◆ What to work on
Extract every line in the data below that contains the string "width". Matching is case-sensitive.

◆ Data provided
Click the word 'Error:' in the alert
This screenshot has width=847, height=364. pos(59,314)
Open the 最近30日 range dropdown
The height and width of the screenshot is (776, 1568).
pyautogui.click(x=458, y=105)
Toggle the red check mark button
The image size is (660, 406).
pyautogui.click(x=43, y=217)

--

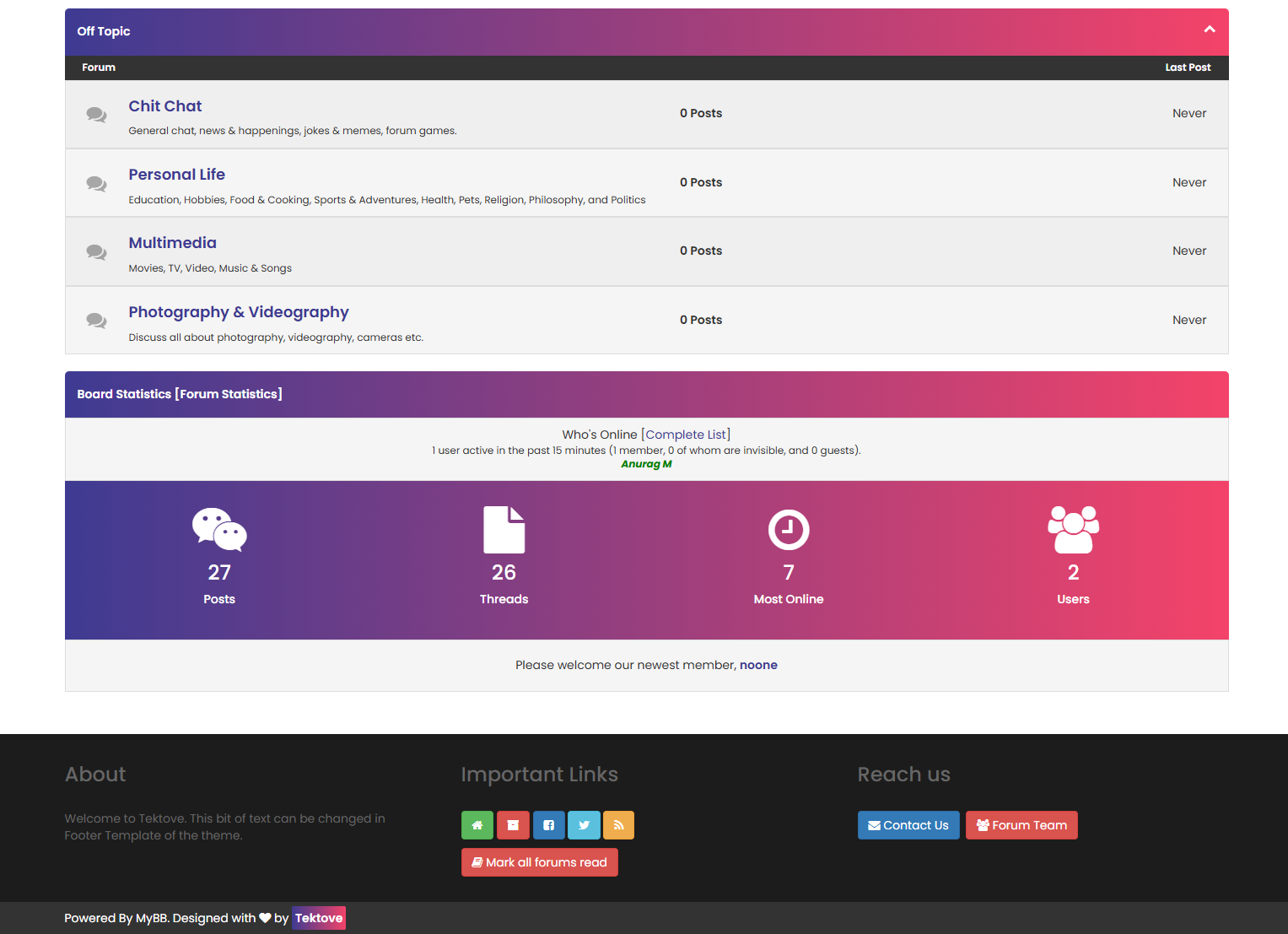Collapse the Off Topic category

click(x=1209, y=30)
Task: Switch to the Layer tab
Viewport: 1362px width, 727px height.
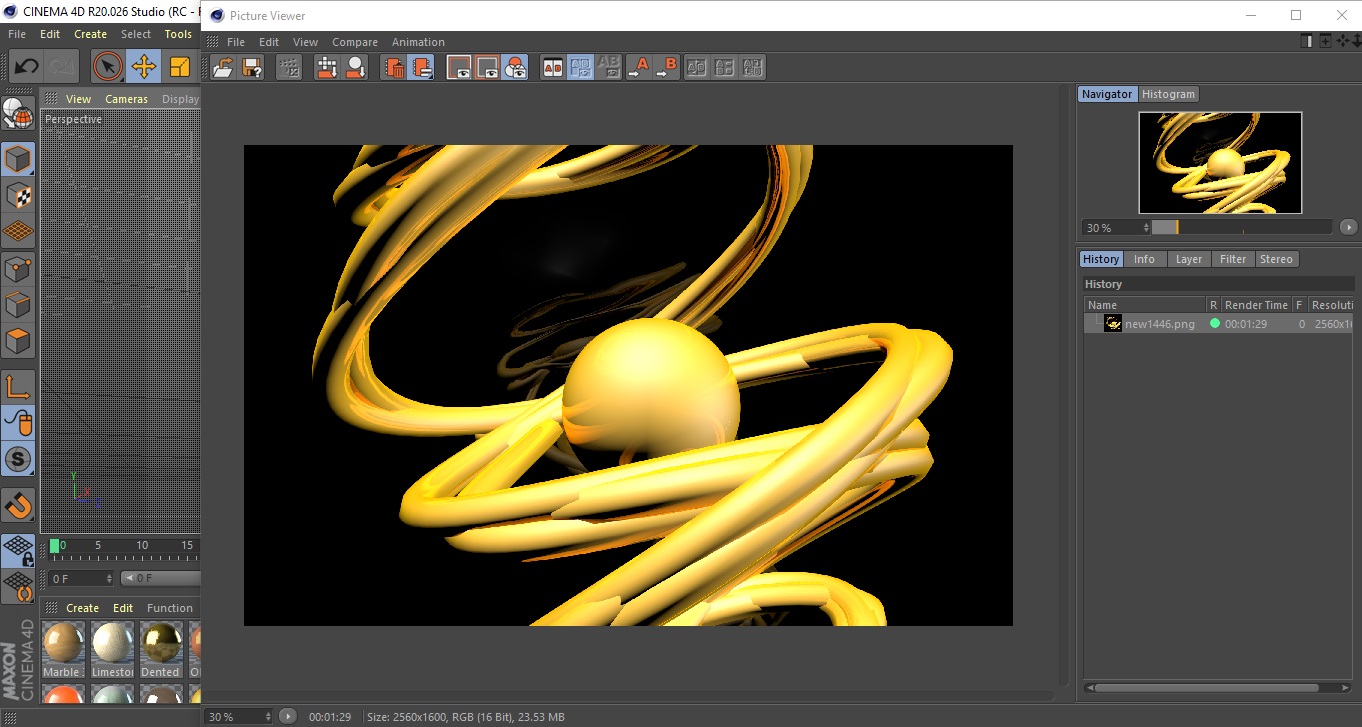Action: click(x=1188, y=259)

◆ Full response
This screenshot has width=847, height=364. pos(59,314)
The height and width of the screenshot is (776, 1568).
Viewport: 1362px width, 727px height.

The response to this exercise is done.